Drug company Pfizer has said that its marketing authorisations for the HIV treatment maraviroc will receive an accelerated review from regulators in both the United States and the European Union.
The firm said that if maraviroc is passed by the regulatory agencies, it will be the first drug approved in a new class of HIV/AIDS treatments – CCR5 antagonists – which work by blocking viral entry. Instead of fighting HIV inside white blood cells, the new antagonists prevent virus produced by infected cells from entering uninfected cells, by blocking the main entry route – the CCR5 co-receptor.
The US Food and Drug Administration’s priority review process takes place within a six-month period and as Pfizer submitted both marketing applications in December 2006, it expects to hear from an agency advisory panel on or before April 24. Regulatory approval for maraviroc is also being sought in other countries.

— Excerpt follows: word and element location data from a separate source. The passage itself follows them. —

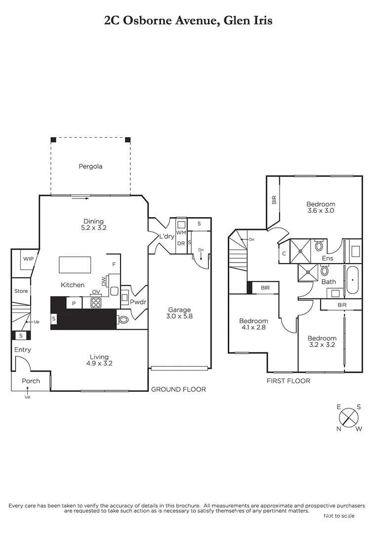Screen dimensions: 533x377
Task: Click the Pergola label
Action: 90,166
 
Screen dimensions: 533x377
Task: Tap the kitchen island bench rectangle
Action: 75,265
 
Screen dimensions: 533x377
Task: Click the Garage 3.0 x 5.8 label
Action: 179,313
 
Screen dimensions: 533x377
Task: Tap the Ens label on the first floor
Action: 328,258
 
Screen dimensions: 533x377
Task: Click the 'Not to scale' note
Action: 339,516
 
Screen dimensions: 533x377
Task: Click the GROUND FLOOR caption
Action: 178,389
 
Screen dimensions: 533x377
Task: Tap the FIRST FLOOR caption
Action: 288,381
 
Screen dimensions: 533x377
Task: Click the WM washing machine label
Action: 181,232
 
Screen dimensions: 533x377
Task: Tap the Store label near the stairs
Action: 21,291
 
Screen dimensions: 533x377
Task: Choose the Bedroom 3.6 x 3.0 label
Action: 321,207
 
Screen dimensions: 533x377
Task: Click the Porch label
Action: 30,381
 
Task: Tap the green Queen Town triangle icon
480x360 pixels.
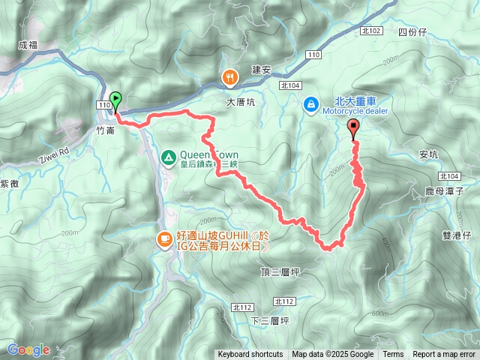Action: click(168, 158)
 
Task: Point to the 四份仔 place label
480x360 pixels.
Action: click(412, 32)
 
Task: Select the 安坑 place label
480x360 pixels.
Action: click(428, 154)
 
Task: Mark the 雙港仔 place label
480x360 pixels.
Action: click(456, 235)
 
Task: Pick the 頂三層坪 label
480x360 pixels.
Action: click(280, 272)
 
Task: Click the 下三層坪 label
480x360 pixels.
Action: click(270, 320)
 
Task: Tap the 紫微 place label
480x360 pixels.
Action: click(10, 183)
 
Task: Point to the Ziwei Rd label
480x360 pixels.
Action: click(53, 154)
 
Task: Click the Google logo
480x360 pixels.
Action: click(28, 350)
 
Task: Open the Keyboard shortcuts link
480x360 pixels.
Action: click(250, 355)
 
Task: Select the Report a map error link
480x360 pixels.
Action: click(446, 355)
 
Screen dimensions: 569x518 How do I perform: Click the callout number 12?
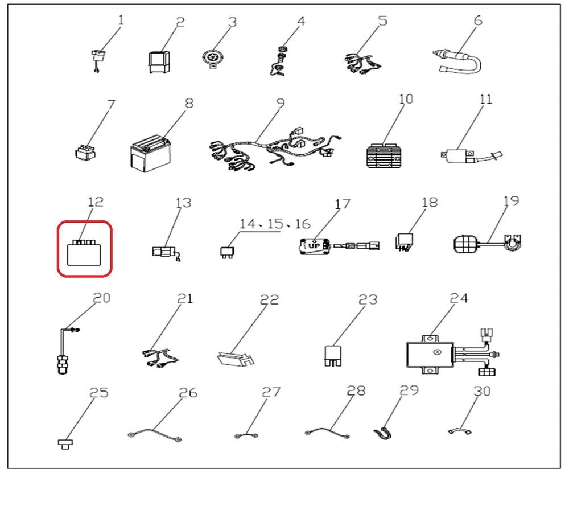click(96, 202)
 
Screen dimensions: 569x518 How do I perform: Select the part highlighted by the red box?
click(84, 252)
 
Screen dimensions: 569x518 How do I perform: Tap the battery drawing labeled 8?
click(150, 154)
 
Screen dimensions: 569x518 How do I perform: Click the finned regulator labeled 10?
click(385, 156)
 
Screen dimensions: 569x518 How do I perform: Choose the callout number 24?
click(459, 298)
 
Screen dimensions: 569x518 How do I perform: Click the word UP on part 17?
click(314, 246)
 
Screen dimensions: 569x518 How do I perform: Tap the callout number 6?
click(479, 20)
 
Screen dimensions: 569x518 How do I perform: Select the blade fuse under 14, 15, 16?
click(227, 252)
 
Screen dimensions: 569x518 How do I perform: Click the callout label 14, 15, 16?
click(275, 224)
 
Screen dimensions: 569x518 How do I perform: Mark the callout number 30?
click(483, 391)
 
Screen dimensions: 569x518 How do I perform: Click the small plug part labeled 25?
click(65, 444)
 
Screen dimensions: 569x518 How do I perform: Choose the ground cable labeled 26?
click(155, 435)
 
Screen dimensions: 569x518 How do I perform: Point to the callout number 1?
click(121, 20)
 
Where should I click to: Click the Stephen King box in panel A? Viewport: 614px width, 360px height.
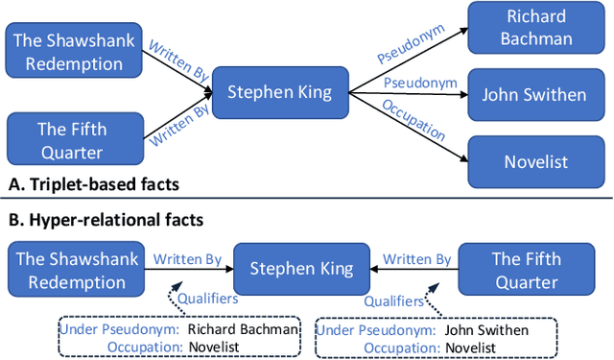click(x=279, y=92)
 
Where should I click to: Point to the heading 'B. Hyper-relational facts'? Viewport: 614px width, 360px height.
click(x=105, y=221)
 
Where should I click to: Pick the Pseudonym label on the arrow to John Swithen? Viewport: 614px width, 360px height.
click(x=414, y=83)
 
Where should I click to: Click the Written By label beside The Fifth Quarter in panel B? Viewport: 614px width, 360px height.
click(x=416, y=259)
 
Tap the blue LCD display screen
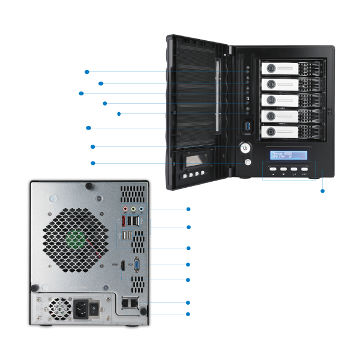[x=288, y=156]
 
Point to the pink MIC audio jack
[x=124, y=209]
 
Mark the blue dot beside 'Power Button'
[x=91, y=146]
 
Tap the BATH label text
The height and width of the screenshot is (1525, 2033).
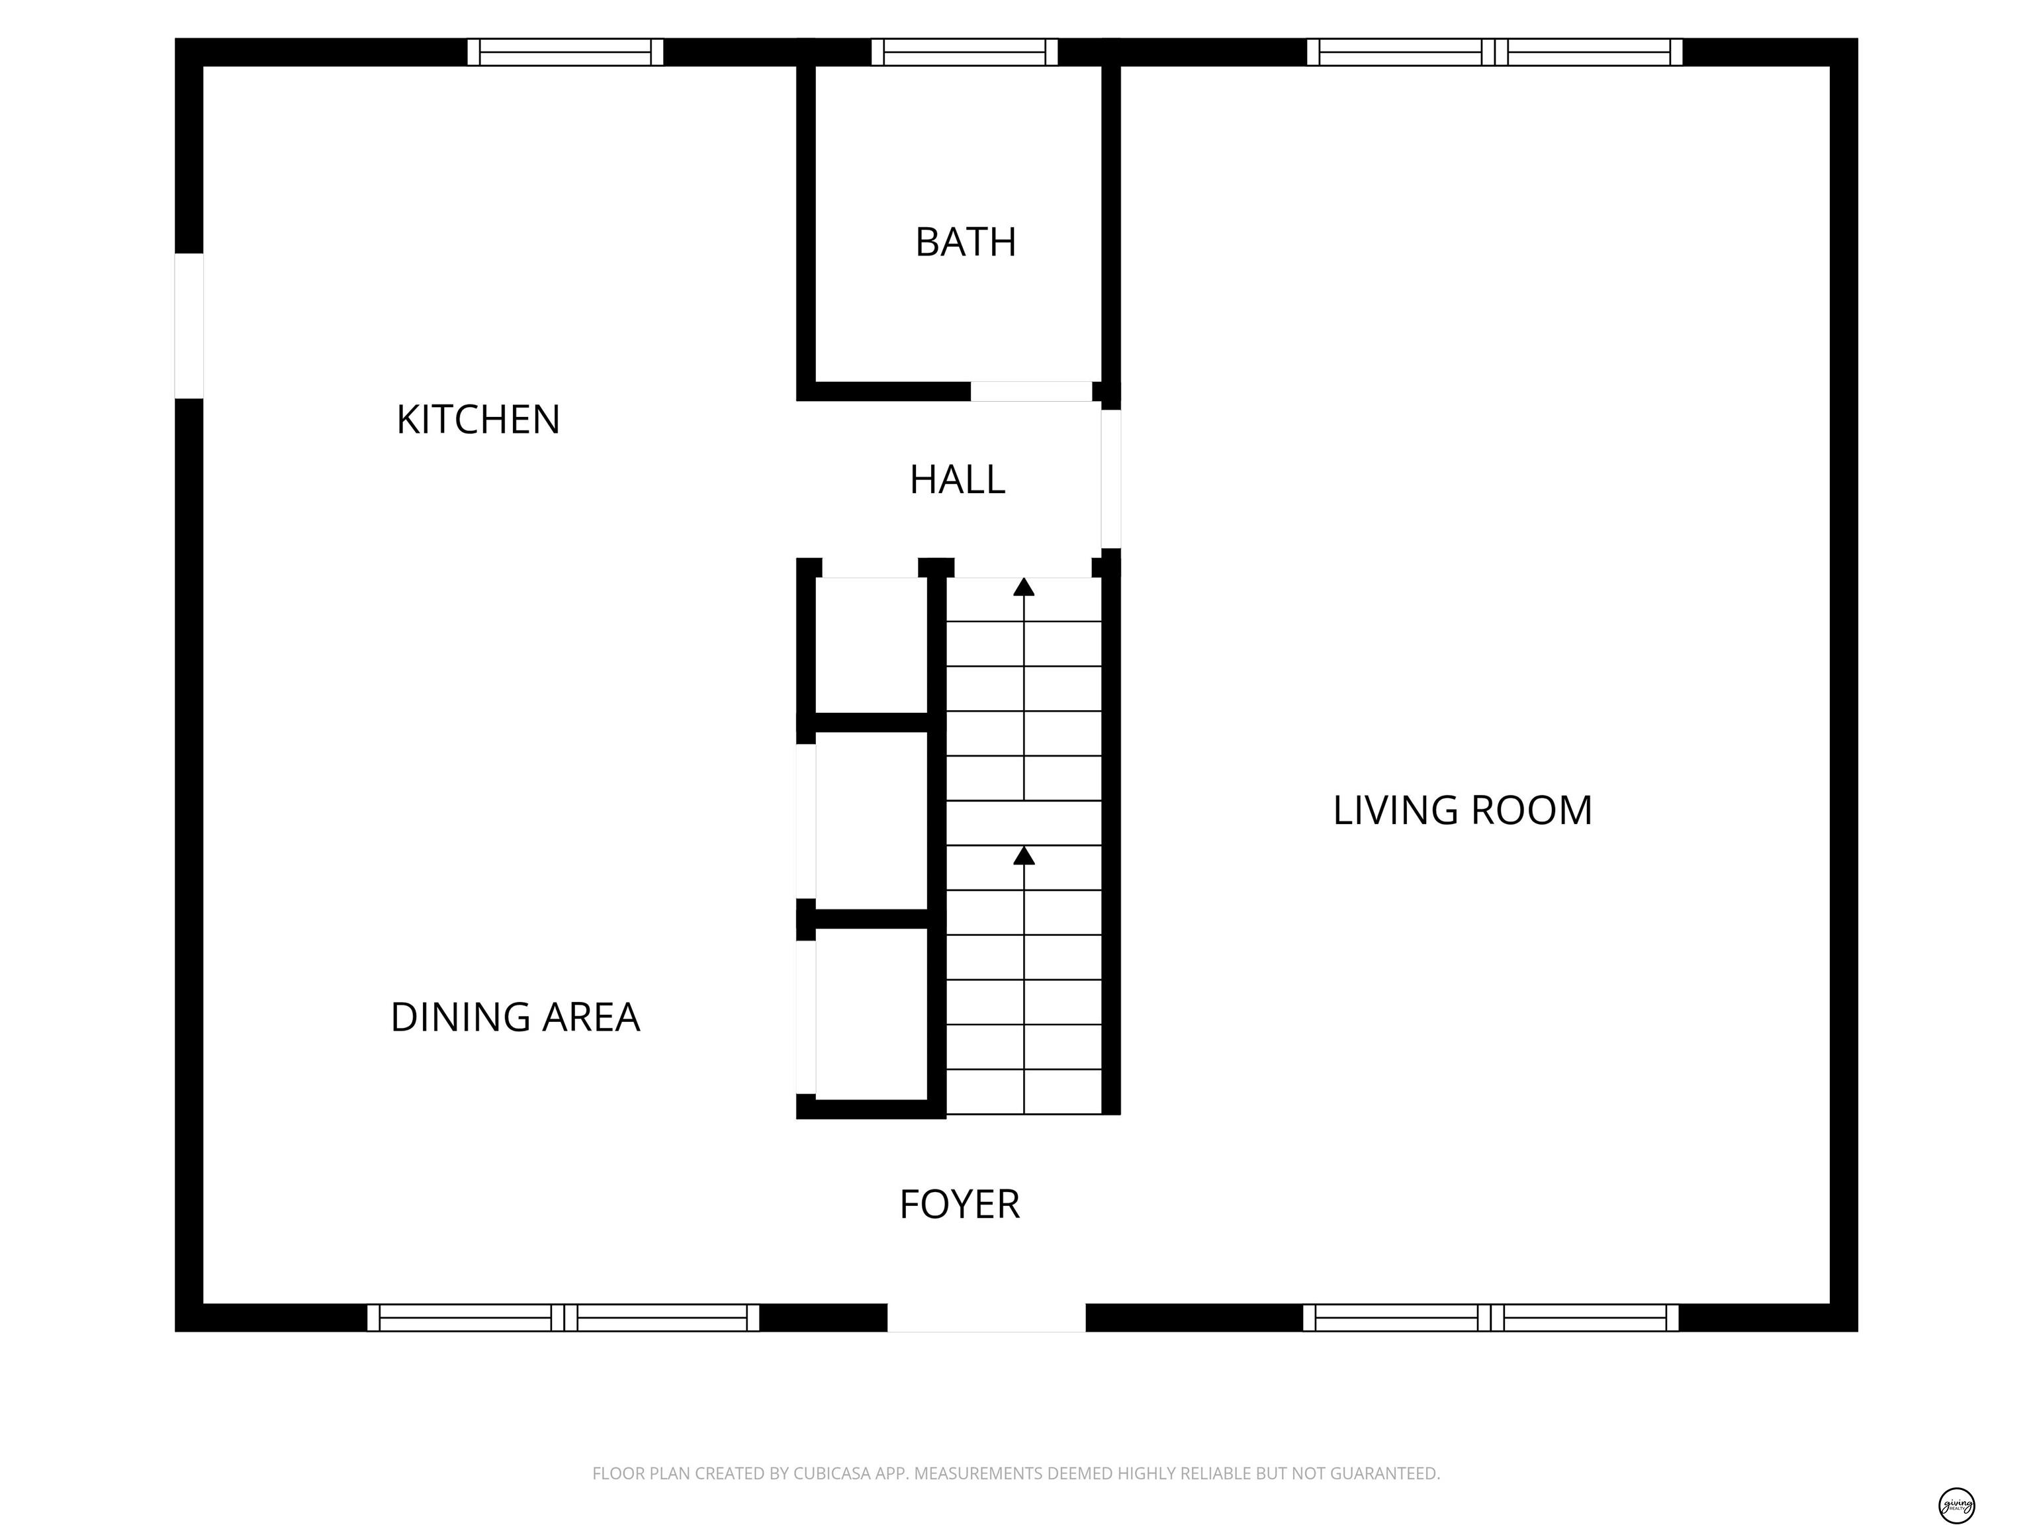pos(966,242)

Pfizer R&D president John LaMattina said “there is a profound global need for new medicines to help HIV/AIDS patients”, and CCR5 antagonists “will become critically important new treatment options for patients who are resistant or intolerant to current therapies”.
The marketing applications for maraviroc were based on Pfizer’s review of efficacy and safety data from two pivotal Phase III trials – MOTIVATE-1 and 2, which represent 24-week data comparing optimised background therapy, with or without the drug, in more than 1,000 highly treatment-experienced patients with CCR5-tropic HIV-1. The company also noted that its previously announced multinational expanded-access programme to provide maraviroc to patients with limited available treatment options is now open for enrolment.
If maraviroc does gain approval, competition could come from Schering-Plough’s vicriviroc, which is currently in Phase II.